Can't stand this room. Slide through its entirety as fast as possible to lessen the pain, right under that vertical protrusion, which is where your head is supposed to explode from the amazing usage of your new relic.



kingdom hearts



Welcome to Castle B, where oh hey are those volcanoes. Yes. One of the best backgrounds ever. The Feather Demon can take you out if he hits you a few times. Those bright, blue wings are so much better than the black wings of the Malphas/Karasuman variant.





Climb up to the top and knock this giant suit of armor back. It'll fall down and crush a group of rocks that block the entrance to the first shop.



The merchant is basically worthless, since the only things you can sell are minerals/mineraloids/whatever that are dropped by monsters. If you want money, find a room with a fat-sack-of-cash candle near an exit and grind on that candle to your heart's content (I recommend the tower next to the Entrance's teleporter room).
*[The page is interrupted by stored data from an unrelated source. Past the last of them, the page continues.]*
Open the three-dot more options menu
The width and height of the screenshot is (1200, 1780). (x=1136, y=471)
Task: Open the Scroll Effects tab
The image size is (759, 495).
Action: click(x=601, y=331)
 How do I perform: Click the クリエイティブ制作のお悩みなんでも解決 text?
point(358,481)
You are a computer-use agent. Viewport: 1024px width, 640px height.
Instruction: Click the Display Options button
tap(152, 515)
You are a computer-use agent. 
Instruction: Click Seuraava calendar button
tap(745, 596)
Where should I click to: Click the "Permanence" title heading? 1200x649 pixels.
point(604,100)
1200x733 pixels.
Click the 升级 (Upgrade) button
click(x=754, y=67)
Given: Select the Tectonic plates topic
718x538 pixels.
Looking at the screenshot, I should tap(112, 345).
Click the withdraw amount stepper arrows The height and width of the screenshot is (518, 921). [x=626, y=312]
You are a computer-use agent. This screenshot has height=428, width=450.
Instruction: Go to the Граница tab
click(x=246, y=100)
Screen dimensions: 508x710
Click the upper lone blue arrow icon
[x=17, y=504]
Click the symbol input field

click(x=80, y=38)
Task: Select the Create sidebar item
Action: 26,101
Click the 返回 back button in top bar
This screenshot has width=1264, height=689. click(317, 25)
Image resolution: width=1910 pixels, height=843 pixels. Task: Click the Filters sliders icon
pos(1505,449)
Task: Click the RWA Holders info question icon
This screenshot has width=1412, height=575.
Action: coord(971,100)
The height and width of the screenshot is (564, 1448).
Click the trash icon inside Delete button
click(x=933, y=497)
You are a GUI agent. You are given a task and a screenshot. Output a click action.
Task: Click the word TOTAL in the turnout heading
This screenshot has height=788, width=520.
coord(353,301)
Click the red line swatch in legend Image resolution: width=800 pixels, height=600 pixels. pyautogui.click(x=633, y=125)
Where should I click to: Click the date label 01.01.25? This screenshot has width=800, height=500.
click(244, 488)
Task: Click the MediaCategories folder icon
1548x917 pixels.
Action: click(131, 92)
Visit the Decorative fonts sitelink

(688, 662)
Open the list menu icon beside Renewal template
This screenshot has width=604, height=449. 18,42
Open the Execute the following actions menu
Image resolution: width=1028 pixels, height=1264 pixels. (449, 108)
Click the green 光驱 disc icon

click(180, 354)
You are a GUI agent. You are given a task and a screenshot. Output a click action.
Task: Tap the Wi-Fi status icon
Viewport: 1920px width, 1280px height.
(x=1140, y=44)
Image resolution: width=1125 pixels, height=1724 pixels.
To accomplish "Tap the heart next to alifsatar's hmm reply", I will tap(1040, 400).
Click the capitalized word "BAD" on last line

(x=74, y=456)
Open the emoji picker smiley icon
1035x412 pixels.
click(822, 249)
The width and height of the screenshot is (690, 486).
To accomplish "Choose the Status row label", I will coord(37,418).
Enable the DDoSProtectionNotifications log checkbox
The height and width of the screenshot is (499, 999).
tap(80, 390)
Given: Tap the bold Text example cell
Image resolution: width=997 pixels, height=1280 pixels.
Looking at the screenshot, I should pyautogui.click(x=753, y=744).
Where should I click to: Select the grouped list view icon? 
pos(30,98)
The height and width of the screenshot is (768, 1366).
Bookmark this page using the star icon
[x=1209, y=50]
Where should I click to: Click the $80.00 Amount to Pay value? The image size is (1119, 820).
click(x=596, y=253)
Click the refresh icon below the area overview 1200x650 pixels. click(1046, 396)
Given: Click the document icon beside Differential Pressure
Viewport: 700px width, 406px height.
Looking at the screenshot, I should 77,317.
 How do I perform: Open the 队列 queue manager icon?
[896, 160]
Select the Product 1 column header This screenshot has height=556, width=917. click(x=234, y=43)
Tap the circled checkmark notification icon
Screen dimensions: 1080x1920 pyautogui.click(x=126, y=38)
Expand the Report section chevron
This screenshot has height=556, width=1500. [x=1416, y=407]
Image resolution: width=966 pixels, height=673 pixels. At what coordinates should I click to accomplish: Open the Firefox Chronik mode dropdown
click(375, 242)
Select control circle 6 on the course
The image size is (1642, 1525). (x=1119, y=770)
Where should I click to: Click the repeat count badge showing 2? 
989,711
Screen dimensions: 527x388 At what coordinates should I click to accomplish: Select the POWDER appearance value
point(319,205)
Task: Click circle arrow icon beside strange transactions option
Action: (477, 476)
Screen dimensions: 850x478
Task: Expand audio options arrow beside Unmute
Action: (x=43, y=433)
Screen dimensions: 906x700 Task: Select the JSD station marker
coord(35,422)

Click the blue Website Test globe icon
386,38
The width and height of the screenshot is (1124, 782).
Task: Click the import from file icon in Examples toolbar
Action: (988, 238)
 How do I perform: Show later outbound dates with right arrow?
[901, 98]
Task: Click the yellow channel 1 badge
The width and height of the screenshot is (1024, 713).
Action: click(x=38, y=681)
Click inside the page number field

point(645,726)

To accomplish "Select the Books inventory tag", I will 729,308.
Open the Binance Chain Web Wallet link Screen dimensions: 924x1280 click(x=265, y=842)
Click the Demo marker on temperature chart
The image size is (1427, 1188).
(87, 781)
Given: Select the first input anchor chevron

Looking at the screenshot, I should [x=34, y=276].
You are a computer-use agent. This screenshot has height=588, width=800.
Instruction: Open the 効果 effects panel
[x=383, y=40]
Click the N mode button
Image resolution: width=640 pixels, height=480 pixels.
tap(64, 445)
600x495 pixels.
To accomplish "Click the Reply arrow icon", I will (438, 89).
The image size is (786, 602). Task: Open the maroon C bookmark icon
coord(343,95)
A rare occurrence of a cooperative enemy combination. The zombies parade, the Bomb Armor chucks, and the Peeping Eye hovers.



<3 transparent structures. Is the "treasure" in the Castle Treasury all of these crystalline formations?



Here is your first piece of furniture! Congratulations.



At this point, the map depicts the castle as singular.



Symphony's elevator was useful if you were ascending or descending because it was fast. Harmony's elevators are slow. They are only good for going up (until you get the moon jump), and if you want to descend, you can kick-jump down the shaft on the left. Funnily, the elevator will rush down to meet you as you pass each entry/exit tier.





Juste’s Furniture Room before the gorgeous storm. I didn't notice that stairwell between the pillars on right until this playthrough.



Players entered the mouth of a giant sculpted lion head in Symphony's Abandoned Mine. Here, the Skeleton Cave is preceded by the gaping skull of some enormous creature.







There's some funky layering going on, here. If you wait, the Skeleton Spider passes through the wall on the left. It eventually reappears by walking through the wall on the far right.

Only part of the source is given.